Melbourne Theatre Company have twinned two of his short plays: The Lover and The Collection. They are a happy marriage.
The Collection is directed by Jenny Kemp) with a delicate restraint and balance which matches Pinter's sharply honed dialogue. It is enhanced by a spare, cool design (Richard Roberts) with its flat grey surfaces and sleek furniture.
Bill (David Tredinnick), a clothing designer and Ex-"Slum Slug", lives with the older Harry (Bruce Myles) in an ambiguous relationship and a flash apartment. James (Robert Menzies) blunders in to interrogate Bill about James' own wife (Melita Jurisic).
The play moves in a near circle, with the end echoing the beginning. Similarly, The Lover appears to return to its start but, in both, nothing is the same and nothing is resolved.

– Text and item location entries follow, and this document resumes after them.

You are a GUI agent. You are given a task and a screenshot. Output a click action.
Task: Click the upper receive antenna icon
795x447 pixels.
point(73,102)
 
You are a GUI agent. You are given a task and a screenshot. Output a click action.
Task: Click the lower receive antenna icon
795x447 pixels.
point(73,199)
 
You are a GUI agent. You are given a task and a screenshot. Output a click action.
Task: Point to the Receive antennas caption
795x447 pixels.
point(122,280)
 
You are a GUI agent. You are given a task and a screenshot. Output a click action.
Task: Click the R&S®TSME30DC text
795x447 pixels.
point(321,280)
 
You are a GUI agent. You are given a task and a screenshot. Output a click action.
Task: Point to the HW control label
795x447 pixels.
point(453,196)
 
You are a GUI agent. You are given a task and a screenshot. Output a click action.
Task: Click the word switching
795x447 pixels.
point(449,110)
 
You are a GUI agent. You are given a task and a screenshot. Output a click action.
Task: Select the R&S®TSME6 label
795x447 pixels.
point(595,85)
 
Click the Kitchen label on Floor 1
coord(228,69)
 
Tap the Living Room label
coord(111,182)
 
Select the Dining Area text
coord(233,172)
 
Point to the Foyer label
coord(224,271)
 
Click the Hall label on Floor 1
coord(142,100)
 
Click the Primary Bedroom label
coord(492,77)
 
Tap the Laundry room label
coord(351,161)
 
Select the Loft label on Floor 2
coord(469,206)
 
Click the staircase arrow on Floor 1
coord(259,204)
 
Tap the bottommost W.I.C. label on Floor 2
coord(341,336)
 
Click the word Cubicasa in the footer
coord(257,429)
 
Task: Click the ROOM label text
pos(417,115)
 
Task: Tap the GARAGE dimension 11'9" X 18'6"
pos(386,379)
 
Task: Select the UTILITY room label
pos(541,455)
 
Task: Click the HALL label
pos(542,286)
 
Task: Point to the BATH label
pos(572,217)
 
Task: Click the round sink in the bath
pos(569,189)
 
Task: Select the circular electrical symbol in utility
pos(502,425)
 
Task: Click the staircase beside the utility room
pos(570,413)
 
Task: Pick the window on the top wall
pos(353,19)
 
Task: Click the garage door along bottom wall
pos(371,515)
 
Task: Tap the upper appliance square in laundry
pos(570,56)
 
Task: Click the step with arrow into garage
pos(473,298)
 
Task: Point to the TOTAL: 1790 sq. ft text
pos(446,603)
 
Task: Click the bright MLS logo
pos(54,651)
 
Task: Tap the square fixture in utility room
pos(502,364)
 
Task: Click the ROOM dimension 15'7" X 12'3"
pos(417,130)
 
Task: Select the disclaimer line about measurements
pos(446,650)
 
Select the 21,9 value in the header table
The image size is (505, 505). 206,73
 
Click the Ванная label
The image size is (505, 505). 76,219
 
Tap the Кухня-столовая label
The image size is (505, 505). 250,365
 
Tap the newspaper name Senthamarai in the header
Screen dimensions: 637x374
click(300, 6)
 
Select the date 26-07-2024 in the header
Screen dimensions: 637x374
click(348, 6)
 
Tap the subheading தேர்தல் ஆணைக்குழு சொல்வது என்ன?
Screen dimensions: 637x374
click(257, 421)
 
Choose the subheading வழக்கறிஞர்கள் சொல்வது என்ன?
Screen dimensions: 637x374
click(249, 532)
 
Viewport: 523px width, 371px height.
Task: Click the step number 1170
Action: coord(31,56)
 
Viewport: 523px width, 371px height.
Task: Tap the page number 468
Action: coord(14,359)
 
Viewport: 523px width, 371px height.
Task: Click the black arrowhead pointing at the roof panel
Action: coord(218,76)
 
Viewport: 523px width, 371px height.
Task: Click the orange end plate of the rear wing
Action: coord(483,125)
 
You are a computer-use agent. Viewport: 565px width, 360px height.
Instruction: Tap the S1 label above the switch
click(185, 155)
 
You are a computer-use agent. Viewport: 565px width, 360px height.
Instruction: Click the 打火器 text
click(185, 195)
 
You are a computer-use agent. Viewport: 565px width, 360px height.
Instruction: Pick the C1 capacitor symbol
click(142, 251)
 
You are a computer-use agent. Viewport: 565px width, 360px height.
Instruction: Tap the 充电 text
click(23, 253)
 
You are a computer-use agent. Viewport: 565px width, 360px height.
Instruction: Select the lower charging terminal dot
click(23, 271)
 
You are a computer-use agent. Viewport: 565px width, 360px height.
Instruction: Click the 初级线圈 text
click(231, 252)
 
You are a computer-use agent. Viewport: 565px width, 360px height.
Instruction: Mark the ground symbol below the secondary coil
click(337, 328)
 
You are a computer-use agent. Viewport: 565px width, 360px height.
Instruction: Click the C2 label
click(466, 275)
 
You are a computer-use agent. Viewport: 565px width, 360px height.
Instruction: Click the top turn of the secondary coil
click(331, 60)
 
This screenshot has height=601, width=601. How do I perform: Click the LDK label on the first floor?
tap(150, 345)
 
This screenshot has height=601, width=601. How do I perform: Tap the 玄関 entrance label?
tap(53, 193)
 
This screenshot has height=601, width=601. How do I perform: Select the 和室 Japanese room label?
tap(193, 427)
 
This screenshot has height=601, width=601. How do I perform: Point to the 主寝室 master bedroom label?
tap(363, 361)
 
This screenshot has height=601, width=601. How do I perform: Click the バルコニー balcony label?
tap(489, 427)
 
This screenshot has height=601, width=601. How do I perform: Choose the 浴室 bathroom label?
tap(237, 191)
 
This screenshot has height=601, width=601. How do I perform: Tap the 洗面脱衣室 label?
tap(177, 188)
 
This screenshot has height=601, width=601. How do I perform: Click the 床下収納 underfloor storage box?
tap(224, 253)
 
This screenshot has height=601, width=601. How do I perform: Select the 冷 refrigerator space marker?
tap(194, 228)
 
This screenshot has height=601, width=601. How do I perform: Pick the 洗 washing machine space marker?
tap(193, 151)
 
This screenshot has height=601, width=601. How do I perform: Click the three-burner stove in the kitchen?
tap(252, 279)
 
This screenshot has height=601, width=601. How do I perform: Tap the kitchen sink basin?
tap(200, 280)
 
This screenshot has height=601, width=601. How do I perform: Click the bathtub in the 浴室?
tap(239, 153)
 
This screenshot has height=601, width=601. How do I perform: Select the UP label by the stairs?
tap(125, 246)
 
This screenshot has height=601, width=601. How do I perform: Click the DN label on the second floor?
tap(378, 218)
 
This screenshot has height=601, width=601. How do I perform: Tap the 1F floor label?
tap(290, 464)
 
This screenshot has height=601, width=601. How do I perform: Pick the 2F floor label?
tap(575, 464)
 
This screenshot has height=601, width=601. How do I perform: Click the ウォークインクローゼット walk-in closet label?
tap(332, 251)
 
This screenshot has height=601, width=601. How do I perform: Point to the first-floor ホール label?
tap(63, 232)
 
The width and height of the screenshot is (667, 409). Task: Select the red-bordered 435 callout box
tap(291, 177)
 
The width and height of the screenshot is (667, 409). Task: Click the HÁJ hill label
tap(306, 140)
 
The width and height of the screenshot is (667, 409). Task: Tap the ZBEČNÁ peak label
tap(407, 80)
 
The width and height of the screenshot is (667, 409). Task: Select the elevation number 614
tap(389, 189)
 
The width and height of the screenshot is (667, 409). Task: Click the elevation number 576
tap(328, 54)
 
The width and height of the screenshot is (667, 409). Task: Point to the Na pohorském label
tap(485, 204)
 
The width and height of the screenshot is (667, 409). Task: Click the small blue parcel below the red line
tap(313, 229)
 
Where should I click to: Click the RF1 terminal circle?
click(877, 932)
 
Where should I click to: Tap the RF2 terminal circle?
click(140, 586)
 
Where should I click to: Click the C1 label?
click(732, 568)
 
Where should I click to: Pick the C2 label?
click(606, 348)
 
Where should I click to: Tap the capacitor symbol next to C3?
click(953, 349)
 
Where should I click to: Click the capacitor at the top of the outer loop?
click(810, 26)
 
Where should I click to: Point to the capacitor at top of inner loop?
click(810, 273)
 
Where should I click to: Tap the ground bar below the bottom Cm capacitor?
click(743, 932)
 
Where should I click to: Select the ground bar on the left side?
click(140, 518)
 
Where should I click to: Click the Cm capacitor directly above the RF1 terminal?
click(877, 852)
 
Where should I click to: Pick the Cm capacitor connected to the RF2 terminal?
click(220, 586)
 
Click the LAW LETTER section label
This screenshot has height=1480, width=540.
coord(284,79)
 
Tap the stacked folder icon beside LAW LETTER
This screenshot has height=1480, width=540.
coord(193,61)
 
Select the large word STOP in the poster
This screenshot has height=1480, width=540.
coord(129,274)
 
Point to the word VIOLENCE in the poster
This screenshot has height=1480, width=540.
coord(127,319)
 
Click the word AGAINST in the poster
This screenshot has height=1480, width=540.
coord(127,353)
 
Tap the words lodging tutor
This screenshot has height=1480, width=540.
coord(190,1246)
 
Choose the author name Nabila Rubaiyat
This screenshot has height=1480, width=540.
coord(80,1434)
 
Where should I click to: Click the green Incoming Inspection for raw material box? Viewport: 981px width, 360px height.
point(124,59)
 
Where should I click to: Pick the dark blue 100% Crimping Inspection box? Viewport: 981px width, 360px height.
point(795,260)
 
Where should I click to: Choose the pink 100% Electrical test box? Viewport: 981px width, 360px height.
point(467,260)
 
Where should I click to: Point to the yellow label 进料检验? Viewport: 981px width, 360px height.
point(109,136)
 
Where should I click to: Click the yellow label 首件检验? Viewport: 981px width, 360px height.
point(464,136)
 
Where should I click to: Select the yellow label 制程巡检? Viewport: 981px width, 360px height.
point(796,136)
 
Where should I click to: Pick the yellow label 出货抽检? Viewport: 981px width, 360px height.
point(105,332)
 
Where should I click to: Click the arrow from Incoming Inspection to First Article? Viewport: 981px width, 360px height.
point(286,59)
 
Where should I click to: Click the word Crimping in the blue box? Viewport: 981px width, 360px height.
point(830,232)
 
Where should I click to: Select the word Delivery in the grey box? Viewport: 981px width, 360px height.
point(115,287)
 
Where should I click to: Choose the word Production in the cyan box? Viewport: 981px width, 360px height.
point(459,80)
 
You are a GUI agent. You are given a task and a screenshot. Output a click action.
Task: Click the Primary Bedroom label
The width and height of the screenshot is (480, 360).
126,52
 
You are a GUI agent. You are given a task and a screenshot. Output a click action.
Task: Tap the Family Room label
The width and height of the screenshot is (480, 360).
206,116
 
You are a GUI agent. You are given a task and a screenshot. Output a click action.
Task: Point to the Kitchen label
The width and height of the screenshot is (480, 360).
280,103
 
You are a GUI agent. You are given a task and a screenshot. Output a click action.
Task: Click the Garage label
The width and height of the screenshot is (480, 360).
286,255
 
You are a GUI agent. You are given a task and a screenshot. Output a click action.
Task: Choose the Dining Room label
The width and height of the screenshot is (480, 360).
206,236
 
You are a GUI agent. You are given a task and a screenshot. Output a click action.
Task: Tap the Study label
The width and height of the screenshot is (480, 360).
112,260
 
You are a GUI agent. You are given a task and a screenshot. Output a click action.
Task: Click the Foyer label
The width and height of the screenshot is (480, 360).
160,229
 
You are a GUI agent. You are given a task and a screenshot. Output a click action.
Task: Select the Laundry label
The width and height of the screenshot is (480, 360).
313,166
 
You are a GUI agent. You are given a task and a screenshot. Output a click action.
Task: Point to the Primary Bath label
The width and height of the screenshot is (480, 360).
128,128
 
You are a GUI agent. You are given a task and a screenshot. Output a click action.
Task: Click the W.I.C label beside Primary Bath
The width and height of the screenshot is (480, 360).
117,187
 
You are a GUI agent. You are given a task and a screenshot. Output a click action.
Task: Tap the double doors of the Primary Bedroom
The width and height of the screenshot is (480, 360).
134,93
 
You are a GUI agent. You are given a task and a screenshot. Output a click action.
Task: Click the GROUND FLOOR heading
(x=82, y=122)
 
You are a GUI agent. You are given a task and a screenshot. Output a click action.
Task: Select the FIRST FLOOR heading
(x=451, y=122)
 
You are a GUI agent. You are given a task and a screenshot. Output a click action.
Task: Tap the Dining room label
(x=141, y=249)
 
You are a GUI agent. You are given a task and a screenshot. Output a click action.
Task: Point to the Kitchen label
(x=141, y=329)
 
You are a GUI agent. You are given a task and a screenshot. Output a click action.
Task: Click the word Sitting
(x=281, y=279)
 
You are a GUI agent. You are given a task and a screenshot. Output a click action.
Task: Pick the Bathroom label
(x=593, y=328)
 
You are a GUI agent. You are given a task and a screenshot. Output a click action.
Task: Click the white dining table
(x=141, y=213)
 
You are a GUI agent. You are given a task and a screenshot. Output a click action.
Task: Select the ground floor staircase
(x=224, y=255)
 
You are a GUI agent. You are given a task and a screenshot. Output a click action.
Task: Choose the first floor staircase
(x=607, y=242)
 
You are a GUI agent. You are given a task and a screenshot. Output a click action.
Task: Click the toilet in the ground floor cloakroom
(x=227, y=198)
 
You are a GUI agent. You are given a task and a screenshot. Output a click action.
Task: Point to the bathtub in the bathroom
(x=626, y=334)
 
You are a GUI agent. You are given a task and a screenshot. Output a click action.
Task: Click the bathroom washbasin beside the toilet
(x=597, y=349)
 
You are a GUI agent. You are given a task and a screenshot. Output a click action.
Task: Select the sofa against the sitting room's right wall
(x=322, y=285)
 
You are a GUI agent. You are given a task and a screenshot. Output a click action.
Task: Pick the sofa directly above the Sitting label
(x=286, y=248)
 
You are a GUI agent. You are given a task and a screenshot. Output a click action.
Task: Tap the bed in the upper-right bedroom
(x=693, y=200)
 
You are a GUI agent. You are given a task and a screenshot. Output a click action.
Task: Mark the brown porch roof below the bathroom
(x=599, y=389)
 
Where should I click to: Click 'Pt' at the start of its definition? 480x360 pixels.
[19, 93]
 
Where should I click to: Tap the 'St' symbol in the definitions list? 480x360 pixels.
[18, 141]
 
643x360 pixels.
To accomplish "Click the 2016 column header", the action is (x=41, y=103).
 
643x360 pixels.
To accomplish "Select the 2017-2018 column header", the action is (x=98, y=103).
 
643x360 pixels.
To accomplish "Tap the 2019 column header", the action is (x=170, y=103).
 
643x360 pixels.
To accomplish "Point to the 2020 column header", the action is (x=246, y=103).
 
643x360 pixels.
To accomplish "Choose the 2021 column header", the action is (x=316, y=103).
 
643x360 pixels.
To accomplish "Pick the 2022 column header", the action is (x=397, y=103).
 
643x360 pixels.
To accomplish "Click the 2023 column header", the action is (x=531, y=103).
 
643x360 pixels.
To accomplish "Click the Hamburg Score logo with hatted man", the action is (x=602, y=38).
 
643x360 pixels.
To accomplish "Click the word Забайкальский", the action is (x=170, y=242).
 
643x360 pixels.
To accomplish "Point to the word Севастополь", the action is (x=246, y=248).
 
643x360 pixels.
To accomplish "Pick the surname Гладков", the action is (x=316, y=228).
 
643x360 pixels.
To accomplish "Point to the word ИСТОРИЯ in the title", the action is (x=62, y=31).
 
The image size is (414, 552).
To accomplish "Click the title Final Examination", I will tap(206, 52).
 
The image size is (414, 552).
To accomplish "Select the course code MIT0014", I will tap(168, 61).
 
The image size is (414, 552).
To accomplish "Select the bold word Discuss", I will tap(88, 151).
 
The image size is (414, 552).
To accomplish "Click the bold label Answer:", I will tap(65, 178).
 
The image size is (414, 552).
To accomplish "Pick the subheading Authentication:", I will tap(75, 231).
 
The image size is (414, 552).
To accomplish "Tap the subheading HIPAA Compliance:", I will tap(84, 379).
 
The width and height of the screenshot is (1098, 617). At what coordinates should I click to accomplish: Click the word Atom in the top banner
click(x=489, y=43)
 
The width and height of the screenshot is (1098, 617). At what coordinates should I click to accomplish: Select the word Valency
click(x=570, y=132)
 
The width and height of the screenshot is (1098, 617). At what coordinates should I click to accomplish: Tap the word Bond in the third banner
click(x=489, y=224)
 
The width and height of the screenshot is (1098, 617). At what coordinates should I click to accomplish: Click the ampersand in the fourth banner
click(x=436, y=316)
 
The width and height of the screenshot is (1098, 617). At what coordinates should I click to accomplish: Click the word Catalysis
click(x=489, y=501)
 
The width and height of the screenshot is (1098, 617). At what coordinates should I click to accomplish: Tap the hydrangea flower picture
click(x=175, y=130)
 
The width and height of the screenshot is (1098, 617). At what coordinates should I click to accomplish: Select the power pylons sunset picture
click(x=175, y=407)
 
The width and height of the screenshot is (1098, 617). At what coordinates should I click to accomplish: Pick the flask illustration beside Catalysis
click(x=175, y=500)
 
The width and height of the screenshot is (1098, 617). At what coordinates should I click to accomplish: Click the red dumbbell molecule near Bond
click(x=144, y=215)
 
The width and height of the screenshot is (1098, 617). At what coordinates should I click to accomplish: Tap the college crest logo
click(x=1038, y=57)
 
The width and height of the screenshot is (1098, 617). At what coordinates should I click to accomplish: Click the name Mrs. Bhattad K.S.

The Lover, with lively direction by Bruce Myles, has a far greater sense of the menace which is characteristic of Pinter's theatre. An innocuous suburban husband and wife seem to tolerate each other's lovers but it becomes clear that their world is twisted by their bizarre secret life. Both plays revolve around a sexual fantasy in some way.
All four performances are delightfully eccentric and combine an emotional intensity with heightened physicality. The outcome is interesting: melodrama viewed through a broken glass.
Tredinnick as Bill has a boyish seductiveness and his background dancing in the second play is hilarious. Myles is edgy and dry as Harry while Menzies presses alarm bells with his dangerous characters in both plays.
The 180 -degree turn in the characters in The Lover, is disturbing and comic and the seduction scene is both erotic and lunatic. Jurisic hits a peak of her hallmark eccentricity in this scene. Pinter is not a writer to be described. See these plays. They are gems.